Eisai has presented new clinical data from a post-hoc sub-group analysis of the Clarity AD open-label extension for lecanemab at the 98th Congress of the German Society of Neurology in Berlin.
The analysis focused on adult patients with early Alzheimer’s disease who are apolipoprotein E ε4 non-carriers or heterozygotes.
Participants who received treatment from the start through to 48 months (n=409) continued to accrue benefit over time, with sustained separation from the Alzheimer’s Disease Neuroimaging Initiative cohort (n=79).
Ongoing treatment with lecanemab also reduced the risk of progression to the next stage of Alzheimer’s disease by 32% over 48 months, as measured by CDR-SB.
Robert Sands, VP, Head of Medical Affairs, Eisai EMEA, said: “The presentation of these findings adds to the growing body of evidence demonstrating the potential benefits of lecanemab for eligible patients. As Alzheimer’s disease is a progressive and chronic condition, it is crucial to continue generating and analysing long-term data as it deepens our understanding of continuous treatment over time.”

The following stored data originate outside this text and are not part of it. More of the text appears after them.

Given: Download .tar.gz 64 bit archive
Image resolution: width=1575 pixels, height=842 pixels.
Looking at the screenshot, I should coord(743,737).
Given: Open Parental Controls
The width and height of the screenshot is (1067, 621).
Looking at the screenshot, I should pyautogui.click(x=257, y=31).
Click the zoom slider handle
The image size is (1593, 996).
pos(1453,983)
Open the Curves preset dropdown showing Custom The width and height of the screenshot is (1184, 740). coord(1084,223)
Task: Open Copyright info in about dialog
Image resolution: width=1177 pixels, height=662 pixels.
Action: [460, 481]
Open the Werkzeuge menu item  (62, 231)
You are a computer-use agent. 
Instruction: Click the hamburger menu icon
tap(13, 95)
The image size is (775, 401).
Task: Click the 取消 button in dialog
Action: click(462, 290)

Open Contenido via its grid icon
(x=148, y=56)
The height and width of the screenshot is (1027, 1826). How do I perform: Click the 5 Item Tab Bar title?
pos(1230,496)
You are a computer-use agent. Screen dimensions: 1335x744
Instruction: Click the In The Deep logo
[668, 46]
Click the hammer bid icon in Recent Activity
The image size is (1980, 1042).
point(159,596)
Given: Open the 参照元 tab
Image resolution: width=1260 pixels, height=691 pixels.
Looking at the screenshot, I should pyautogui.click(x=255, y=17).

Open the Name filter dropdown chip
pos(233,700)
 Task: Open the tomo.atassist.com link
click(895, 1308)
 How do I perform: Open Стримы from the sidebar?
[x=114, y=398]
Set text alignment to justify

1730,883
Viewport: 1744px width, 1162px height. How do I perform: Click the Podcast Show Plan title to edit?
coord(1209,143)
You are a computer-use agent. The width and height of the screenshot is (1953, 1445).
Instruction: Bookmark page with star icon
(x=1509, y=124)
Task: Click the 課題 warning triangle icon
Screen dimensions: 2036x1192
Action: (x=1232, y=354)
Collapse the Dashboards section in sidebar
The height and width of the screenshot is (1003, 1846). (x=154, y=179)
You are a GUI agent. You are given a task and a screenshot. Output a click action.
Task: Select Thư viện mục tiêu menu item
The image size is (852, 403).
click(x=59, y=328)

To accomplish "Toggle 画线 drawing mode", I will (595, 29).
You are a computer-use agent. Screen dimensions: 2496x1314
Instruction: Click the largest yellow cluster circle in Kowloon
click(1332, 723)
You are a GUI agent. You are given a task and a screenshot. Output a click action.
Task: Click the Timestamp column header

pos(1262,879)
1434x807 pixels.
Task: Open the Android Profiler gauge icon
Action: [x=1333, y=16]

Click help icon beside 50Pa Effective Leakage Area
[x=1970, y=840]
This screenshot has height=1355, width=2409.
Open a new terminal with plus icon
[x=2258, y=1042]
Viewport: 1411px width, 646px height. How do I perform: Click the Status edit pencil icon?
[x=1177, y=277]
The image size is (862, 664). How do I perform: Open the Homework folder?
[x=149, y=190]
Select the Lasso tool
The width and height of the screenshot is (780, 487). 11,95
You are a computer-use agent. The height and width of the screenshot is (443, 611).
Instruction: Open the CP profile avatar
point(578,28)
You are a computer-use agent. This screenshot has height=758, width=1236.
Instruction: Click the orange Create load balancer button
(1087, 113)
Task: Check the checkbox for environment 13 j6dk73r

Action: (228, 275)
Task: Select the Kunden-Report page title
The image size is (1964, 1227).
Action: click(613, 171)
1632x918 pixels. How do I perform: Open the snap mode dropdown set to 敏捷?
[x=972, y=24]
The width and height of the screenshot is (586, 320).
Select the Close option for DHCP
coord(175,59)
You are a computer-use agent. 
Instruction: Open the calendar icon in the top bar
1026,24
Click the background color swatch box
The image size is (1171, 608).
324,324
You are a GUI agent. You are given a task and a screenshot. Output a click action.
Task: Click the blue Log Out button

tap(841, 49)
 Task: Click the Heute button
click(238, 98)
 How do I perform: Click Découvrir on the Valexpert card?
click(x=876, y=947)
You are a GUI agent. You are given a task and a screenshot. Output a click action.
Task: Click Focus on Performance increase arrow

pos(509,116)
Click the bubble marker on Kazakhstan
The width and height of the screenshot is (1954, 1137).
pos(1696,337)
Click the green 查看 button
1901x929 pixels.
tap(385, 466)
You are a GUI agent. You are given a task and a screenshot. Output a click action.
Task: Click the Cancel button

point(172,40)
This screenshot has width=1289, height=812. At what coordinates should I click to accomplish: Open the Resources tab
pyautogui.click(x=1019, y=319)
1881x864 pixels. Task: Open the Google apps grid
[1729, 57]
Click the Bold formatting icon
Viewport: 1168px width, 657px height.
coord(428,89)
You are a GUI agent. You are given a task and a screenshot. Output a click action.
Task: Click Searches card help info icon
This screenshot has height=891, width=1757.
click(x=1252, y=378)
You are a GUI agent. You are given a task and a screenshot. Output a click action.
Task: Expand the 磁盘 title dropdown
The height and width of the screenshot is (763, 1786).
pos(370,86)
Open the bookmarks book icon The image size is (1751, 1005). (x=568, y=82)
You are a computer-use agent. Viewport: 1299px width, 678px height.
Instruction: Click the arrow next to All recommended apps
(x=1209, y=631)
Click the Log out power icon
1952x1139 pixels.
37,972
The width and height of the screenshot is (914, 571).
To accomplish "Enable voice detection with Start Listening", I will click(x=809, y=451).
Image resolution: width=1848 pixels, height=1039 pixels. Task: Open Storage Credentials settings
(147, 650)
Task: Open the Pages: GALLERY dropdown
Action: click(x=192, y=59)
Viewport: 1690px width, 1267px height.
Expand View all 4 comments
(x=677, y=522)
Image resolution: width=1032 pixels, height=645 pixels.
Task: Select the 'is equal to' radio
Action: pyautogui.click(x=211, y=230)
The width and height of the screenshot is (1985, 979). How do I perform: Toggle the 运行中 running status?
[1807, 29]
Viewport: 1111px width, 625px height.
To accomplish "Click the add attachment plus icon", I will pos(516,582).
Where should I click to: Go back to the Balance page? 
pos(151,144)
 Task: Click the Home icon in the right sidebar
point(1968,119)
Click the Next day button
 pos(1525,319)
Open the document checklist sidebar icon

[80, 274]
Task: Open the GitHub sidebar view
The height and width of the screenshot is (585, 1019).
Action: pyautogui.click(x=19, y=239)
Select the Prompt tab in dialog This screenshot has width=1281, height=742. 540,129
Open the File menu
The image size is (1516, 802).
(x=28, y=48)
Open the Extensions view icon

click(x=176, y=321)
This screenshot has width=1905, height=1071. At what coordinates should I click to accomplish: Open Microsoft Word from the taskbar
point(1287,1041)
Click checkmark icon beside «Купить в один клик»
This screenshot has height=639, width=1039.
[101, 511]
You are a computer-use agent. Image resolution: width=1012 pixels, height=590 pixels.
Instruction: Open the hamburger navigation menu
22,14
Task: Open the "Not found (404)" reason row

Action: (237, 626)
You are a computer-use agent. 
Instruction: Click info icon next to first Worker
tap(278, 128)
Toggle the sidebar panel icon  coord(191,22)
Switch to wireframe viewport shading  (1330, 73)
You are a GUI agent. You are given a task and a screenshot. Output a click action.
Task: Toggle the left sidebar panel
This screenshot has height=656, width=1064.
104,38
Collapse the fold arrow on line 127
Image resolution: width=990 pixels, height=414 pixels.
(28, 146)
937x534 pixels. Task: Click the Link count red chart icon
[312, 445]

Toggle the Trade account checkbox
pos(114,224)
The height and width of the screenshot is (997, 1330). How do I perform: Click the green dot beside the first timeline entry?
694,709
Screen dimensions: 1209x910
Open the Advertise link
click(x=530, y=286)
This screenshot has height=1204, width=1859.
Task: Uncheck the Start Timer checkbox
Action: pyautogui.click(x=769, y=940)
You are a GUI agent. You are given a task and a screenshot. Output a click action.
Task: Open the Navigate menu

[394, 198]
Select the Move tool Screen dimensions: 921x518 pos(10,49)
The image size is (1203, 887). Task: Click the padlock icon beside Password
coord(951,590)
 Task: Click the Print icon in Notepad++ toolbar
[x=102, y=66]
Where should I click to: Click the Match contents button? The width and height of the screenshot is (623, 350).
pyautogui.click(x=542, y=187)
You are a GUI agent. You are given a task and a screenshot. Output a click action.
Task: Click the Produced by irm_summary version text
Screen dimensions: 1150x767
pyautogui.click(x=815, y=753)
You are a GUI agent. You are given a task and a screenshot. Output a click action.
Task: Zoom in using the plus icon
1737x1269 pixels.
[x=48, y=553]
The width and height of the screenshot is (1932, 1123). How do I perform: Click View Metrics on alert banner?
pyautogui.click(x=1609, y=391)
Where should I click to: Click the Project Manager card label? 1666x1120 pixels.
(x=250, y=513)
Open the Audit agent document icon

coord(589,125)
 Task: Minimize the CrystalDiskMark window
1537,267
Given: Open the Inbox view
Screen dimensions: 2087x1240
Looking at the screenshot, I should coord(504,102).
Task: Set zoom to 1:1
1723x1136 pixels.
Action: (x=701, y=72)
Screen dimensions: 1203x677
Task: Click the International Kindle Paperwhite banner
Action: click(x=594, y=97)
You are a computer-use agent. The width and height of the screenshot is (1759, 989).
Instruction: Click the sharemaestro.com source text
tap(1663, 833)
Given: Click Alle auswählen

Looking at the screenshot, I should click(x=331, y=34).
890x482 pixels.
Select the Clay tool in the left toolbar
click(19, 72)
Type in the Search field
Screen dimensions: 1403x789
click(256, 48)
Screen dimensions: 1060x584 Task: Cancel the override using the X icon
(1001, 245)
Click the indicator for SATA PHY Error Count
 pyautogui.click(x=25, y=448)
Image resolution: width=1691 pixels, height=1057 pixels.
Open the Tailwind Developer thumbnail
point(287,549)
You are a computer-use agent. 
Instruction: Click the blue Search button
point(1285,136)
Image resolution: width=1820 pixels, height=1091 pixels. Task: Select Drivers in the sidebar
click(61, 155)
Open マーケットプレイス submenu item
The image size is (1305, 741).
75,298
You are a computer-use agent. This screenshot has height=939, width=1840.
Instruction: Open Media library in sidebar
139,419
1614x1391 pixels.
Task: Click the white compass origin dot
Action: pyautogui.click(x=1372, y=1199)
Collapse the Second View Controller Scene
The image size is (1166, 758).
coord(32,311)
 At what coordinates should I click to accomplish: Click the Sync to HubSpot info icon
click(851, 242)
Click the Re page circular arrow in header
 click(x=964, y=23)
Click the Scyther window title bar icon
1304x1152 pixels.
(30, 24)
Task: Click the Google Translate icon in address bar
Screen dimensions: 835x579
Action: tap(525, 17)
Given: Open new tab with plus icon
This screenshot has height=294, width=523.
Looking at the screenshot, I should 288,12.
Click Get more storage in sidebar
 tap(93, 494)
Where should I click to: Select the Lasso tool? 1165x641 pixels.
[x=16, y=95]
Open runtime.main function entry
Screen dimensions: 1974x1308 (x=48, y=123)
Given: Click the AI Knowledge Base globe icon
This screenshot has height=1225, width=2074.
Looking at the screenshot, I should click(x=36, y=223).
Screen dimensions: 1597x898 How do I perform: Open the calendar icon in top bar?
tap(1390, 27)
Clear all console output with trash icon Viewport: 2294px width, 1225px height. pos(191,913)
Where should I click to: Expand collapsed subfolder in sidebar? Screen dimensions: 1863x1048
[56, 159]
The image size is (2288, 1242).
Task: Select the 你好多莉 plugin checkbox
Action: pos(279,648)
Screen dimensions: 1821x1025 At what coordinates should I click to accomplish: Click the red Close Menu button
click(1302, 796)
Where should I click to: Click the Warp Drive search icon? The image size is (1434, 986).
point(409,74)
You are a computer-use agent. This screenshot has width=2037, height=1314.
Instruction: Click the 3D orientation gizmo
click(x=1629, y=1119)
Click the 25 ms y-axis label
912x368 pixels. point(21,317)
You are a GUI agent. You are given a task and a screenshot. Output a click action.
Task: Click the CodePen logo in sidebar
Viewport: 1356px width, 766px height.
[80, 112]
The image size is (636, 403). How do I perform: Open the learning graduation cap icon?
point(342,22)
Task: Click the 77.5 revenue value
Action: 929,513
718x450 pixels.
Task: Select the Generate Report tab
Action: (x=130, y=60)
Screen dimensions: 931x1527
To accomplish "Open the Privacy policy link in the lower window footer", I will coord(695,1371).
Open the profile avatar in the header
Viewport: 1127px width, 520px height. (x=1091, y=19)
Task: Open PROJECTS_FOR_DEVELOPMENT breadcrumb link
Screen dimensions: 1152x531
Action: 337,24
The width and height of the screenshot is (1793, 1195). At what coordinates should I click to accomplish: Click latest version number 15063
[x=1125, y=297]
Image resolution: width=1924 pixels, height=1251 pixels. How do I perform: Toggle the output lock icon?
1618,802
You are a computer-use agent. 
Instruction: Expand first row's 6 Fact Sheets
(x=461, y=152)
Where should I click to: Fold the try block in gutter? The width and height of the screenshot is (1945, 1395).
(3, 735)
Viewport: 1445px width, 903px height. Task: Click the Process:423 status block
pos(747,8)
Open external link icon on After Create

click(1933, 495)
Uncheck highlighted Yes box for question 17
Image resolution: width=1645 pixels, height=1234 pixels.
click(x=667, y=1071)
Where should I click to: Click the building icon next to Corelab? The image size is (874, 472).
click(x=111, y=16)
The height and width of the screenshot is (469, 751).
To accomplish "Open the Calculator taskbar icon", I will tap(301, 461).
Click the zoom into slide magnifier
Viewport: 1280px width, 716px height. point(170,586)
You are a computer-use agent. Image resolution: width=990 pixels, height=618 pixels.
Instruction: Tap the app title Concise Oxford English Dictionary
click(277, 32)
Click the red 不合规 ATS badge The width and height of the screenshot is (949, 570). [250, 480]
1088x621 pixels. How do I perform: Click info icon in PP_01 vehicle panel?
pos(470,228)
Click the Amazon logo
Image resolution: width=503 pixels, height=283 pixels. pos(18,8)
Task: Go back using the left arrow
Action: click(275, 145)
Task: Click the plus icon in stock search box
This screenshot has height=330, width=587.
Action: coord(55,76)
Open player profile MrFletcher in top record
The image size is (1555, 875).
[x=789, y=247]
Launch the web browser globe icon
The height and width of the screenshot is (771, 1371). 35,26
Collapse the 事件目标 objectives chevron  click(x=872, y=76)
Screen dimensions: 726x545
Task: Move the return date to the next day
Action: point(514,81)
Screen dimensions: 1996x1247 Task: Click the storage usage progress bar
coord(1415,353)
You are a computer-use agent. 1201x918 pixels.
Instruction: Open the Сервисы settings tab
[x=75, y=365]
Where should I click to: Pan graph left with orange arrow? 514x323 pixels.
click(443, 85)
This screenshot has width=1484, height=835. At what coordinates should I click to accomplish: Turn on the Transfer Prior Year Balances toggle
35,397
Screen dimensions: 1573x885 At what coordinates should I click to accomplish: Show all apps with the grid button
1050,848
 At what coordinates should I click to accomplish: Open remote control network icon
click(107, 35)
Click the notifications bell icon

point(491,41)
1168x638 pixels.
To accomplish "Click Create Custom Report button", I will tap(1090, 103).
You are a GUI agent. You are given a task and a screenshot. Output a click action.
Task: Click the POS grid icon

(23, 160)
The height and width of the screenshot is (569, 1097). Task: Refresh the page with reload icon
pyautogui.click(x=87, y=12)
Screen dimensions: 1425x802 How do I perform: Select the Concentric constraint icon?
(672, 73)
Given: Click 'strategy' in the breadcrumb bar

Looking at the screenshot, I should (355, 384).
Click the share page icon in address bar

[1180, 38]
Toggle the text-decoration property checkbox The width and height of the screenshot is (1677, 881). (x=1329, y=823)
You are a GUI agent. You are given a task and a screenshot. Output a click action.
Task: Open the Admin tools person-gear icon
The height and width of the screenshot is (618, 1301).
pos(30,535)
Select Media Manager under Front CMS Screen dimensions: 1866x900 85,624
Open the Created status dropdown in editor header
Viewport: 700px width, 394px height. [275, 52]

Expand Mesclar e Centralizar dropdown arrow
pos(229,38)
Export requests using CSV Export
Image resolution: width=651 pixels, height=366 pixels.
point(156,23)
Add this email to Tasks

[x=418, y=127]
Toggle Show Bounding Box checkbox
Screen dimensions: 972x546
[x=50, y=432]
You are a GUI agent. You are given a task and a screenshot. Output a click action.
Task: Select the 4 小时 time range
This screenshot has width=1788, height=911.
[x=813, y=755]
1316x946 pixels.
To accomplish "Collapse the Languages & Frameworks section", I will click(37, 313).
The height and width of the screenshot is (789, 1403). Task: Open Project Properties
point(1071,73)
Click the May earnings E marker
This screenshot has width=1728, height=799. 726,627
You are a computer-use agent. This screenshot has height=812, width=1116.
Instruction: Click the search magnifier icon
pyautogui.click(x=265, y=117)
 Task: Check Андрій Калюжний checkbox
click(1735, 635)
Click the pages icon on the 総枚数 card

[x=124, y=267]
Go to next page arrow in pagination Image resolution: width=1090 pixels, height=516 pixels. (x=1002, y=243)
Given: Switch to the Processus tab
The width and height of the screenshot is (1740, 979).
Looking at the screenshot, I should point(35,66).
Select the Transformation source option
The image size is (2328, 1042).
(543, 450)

He added: “Eisai is committed to investing in research and innovation, with the aim of being a part of the solution for a better future for those impacted by this disease.”
In the EU and UK, lecanemab is indicated for patients with mild cognitive impairment or mild dementia due to Alzheimer’s disease who are ApoE ε4 non-carriers or heterozygotes with confirmed amyloid pathology. Common adverse reactions include infusion-related reaction (26%), ARIA-H (13%), fall (11%), headache (11%) and ARIA-E (9%).